Stored data entries:
- - - - - - -

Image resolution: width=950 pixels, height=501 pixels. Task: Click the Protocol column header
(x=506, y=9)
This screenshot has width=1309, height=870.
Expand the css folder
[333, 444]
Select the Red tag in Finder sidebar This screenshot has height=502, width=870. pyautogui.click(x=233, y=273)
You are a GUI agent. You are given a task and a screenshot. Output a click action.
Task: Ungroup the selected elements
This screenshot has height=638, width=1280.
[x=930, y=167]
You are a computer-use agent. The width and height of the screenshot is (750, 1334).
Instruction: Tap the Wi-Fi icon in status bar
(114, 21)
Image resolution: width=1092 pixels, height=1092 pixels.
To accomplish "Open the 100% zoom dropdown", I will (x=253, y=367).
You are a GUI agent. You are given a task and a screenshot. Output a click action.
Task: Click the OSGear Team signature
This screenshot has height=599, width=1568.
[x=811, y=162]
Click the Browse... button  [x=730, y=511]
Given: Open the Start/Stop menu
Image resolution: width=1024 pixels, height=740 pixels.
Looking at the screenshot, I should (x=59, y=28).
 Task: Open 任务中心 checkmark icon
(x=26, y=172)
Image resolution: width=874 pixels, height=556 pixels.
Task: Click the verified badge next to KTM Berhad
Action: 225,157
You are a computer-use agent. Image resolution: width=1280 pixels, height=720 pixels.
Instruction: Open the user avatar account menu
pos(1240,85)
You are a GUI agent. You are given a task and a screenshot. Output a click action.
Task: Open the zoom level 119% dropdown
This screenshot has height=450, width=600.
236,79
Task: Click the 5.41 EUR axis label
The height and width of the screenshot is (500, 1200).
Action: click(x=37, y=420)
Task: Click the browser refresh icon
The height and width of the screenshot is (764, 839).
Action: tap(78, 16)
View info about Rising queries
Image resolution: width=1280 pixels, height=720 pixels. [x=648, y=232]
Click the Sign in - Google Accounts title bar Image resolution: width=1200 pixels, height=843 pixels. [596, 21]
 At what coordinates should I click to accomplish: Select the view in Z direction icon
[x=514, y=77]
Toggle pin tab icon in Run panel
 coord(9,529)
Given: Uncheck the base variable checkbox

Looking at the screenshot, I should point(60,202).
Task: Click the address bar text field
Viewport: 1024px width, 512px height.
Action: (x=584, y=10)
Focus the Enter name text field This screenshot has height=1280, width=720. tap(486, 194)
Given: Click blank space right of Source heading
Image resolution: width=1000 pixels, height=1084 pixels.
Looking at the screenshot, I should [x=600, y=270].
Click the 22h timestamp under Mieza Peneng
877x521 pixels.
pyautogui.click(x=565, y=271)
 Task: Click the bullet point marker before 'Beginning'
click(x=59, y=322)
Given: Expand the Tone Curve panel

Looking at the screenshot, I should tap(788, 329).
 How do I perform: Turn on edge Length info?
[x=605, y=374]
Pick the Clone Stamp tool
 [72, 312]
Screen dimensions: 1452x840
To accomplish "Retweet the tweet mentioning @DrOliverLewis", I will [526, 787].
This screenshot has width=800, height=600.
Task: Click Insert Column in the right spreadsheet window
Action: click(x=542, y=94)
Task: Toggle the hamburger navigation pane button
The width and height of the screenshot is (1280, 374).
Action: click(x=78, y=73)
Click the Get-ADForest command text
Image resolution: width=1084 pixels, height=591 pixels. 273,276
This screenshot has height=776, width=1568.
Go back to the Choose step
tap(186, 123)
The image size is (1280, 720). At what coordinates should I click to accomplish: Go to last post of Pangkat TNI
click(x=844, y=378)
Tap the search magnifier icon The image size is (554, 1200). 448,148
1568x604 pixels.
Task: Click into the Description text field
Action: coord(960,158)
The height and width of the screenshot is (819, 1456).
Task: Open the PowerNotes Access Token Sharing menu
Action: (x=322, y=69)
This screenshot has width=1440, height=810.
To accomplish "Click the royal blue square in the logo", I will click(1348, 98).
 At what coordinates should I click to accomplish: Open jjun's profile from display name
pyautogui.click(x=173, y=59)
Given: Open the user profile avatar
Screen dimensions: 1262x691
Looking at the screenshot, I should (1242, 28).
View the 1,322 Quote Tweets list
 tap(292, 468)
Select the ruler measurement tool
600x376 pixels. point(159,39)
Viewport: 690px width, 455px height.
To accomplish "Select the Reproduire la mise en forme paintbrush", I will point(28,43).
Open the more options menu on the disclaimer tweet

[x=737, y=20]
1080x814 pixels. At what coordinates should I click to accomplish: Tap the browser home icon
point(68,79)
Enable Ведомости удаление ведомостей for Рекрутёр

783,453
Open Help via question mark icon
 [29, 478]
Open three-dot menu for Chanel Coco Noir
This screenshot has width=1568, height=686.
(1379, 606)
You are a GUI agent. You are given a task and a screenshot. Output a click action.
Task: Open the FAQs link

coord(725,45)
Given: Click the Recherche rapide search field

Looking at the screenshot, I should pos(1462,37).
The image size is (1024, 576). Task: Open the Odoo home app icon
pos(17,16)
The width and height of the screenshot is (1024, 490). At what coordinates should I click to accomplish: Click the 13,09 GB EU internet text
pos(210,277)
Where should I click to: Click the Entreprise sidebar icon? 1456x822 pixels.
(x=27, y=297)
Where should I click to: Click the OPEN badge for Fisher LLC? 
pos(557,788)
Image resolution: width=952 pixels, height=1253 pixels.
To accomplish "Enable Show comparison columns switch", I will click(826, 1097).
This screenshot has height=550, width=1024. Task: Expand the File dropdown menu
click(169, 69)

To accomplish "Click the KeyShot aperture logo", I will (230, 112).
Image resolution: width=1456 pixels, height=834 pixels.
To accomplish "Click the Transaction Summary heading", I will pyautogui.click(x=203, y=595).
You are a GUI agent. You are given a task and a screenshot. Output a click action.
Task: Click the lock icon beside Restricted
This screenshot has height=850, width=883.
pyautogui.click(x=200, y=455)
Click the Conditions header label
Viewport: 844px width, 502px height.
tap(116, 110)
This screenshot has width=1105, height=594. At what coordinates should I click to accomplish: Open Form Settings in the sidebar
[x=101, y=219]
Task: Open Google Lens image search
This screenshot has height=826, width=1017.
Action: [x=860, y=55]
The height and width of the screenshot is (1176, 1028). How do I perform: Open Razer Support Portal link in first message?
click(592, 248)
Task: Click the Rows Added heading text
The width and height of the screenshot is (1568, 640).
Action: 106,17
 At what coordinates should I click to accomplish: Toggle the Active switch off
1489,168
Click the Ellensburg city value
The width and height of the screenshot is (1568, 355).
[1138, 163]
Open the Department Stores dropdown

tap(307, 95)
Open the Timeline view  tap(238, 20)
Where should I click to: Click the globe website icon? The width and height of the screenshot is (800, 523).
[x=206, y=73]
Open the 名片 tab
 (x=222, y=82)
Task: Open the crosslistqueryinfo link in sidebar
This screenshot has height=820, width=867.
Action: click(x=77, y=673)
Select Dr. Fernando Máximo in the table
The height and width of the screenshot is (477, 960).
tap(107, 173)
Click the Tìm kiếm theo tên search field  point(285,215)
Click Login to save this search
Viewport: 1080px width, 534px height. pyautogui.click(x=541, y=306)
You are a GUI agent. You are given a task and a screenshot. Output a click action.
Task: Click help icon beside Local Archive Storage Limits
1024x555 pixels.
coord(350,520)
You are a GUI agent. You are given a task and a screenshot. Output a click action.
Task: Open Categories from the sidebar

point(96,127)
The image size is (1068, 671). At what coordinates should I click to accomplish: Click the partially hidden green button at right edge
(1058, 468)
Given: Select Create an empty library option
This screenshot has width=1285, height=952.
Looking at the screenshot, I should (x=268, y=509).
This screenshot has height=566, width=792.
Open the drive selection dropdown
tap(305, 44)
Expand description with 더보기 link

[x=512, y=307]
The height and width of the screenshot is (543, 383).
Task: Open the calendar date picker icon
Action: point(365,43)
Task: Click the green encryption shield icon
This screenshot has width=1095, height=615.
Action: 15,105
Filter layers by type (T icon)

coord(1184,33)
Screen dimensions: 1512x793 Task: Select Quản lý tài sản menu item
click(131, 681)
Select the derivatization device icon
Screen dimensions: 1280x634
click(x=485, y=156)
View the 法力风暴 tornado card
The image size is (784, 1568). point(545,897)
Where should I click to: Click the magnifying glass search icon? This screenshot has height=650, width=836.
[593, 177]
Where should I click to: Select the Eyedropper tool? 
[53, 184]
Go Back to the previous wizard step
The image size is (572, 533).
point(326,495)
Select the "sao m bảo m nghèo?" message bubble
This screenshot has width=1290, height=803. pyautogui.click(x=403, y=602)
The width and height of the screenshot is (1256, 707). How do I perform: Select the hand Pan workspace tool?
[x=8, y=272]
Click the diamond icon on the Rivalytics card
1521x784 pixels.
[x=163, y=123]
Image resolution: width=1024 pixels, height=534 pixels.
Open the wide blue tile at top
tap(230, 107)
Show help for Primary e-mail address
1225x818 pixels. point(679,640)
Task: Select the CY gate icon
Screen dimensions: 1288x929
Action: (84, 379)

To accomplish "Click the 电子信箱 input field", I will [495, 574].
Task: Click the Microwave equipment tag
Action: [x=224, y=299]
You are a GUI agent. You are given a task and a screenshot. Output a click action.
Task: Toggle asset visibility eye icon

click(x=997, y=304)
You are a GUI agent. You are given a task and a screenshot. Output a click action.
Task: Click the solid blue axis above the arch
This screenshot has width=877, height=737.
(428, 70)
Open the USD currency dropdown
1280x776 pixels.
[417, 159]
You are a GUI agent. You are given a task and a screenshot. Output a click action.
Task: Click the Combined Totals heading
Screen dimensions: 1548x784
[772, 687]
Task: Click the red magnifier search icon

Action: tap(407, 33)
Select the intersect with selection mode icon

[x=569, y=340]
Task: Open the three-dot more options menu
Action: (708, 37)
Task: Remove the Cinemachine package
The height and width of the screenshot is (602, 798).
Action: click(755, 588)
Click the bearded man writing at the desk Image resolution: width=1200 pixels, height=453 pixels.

- - - - - - -

• _What the exercise asks_
From the records above, reproduce exactly the lines from the one with "Click Login to save this search" to the one with "Task: Click help", both included, and no others.

• _Solution to this problem_
Click Login to save this search
Viewport: 1080px width, 534px height. pyautogui.click(x=541, y=306)
You are a GUI agent. You are given a task and a screenshot. Output a click action.
Task: Click help icon beside Local Archive Storage Limits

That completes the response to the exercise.